The architect of early rock & roll, known for such piano romps as “Great Balls of Fire” and “Whole Lotta Shakin’ Goin’ On,” has had to cancel a string of concert appearances as he commits to rehab: performances in New Orleans, at the 50th Jazz Fest; in Knoxville, Tennessee; and in Alexandria, Virginia, have all been canceled.
Prior to the stroke, Lewis had been continuing to tour and was preparing to enter the studio to record his next project, a gospel album.

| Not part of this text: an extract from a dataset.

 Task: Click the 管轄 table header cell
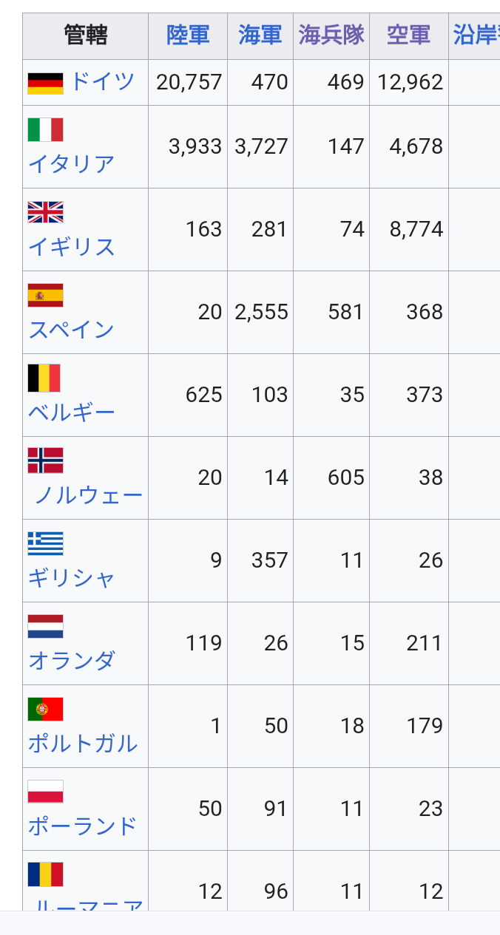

According to his spokesperson, plans for the album are moving forward: “He wants [fans] to know he can’t wait to get back onstage and into the studio to make his gospel record.”
Lewis was inducted into the Rock and Roll Hall of Fame in 1986. Despite numerous country music hits, he has yet to be inducted into the Country Music Hall of Fame, which this week announced its new class of honorees.
“I just thank God that I’m breathing, and I’m living, and I don’t have any back problems as of . . . I’m all right,” he told Rolling Stone in 2014, weighing in on the idea of mortality. “I want to make sure I’m on the right track whenever I do check out.”